Tearing off a bandage can hurt, and the Port of Olympia commissioners are learning that truth when it comes to the topic of sending military shipments through the Budd Inlet marine terminal.

The important thing is that the port stays transparent about what is happening. Both the public “listening” session held by port commissioners two weeks ago and follow-up discussions were good steps in the right direction.

It’s also necessary for port executives to share information about shipments with commissioners. So give credit to Port Commissioner E.J. Zita who first called for public discussions and also the other two port’s other two commissioners, Joe Downing and Bill McGregor, who have joined the great cargo debate.

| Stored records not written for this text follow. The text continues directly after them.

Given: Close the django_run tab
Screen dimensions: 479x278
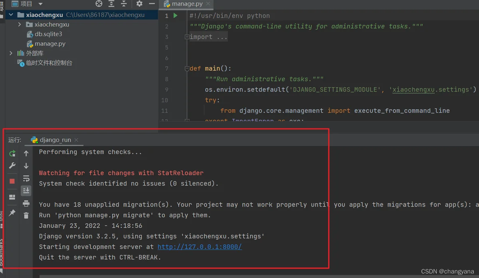Looking at the screenshot, I should pos(76,140).
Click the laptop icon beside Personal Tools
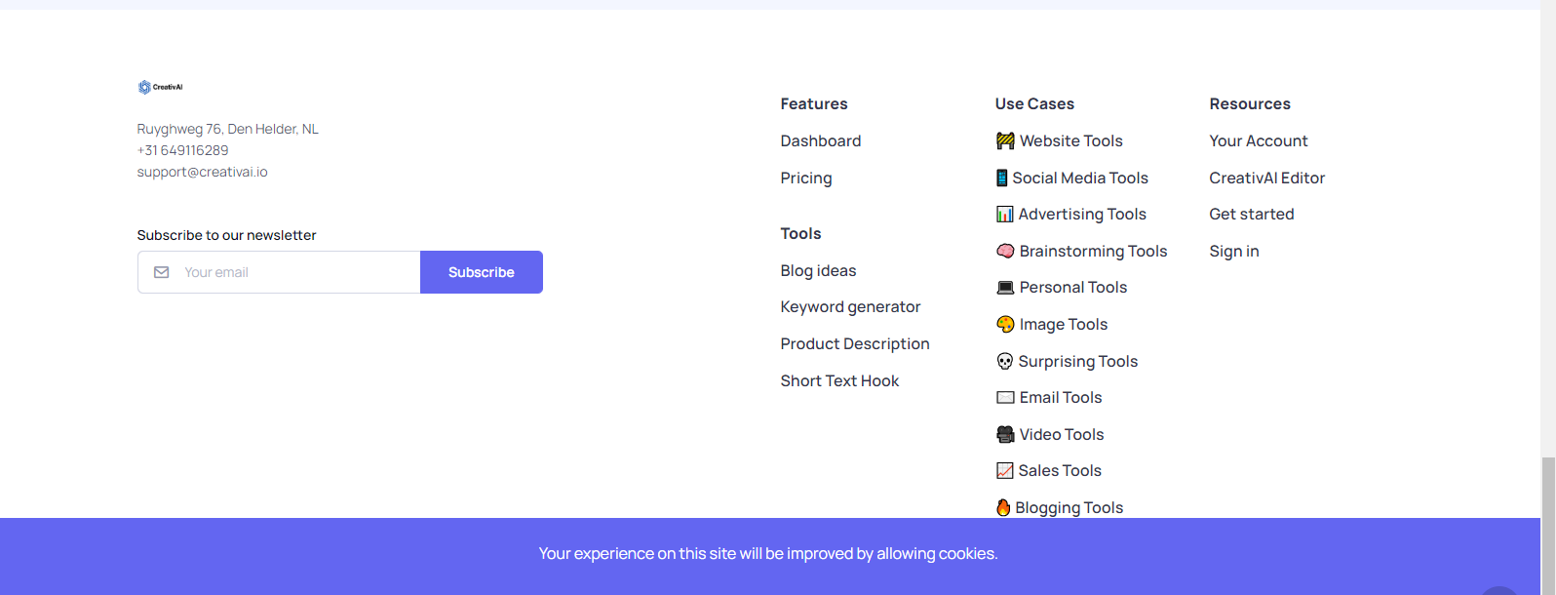The width and height of the screenshot is (1556, 595). [1005, 287]
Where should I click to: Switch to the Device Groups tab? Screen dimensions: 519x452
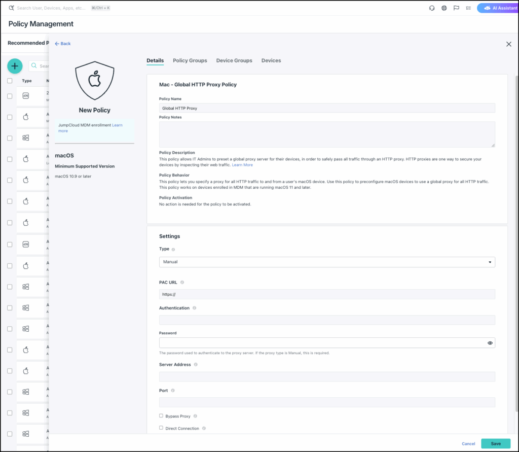click(x=234, y=60)
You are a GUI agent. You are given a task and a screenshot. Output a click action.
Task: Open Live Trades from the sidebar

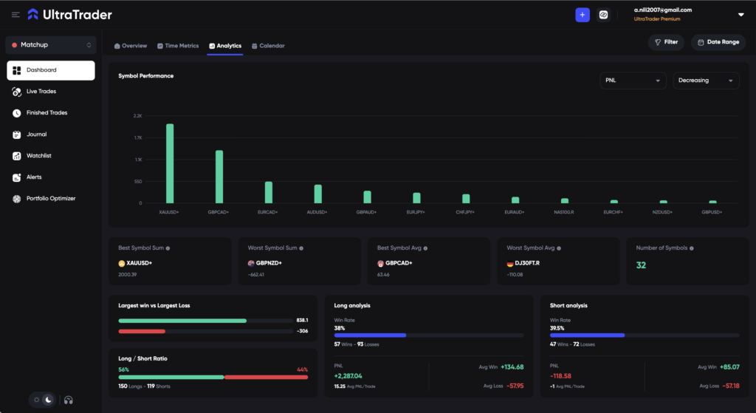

The port can certainly gain by shipping cargo from Joint Base Lewis McChord, but shipments in 2007 led to protests and arrests. The Port of Olympia is JBLM’s alternate or second strategic port after Tacoma, and this time critics are leaping to unfair conclusions about what kinds of cargo might be handled — if at all.

We don’t see a problem with the shipments, although none are currently scheduled. Those opposed have a right to dissent, but any action beyond verbal political protest is obstruction.

Meantime, the new transparency is a a good thing, and a learning process, therefore imperfect. It needs to continue — and civility is a must.

Zita would have been much fairer in directing her criticism of port executive director, Ed Galligan, last month when he was present and able to defend himself.

We take stronger issue with some of Downing’s remarks. Specifically, he said during one session: “If you’re not getting answers from (port staff) then we handle that internally. We are a public/private organization, and if the organization is ill, we take care of it internally.”

That’s actually wrong — the port is a public agency and needs to keep its commissioners apprised of business. Transparency was the whole point of the public discussions about military cargo, and internal port emails show that Galligan knew more than he let on to Zita.

Fortunately, Downing got back on track by suggesting that in the event of a military shipment, the port should issue a news release sharing the arrival date, a statement from JBLM about the cargo, and locations where demonstrators on opposing sides of the issue could gather.

On that, we agree with Zita and Downing — it’s a good first step.